### WHAT YOU HAVE TO DO
Transcribe exactly the line with "Viewport: 443px width, 260px" and each line that follows it in the listing, down to the last, omitting all pictures.

=== SUPPLIED MATERIAL ===

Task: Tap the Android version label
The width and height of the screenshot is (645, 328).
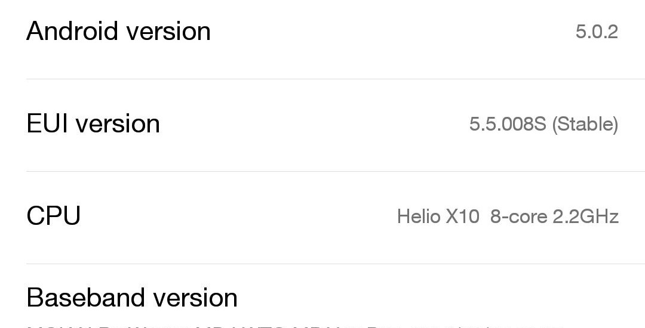Action: pyautogui.click(x=118, y=31)
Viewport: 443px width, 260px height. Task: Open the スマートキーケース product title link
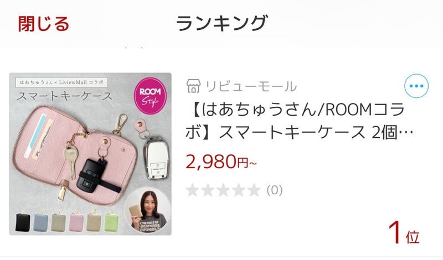tap(299, 121)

===

### RESPONSE AREA
Viewport: 443px width, 260px height. Task: Open the スマートキーケース product title link
tap(299, 121)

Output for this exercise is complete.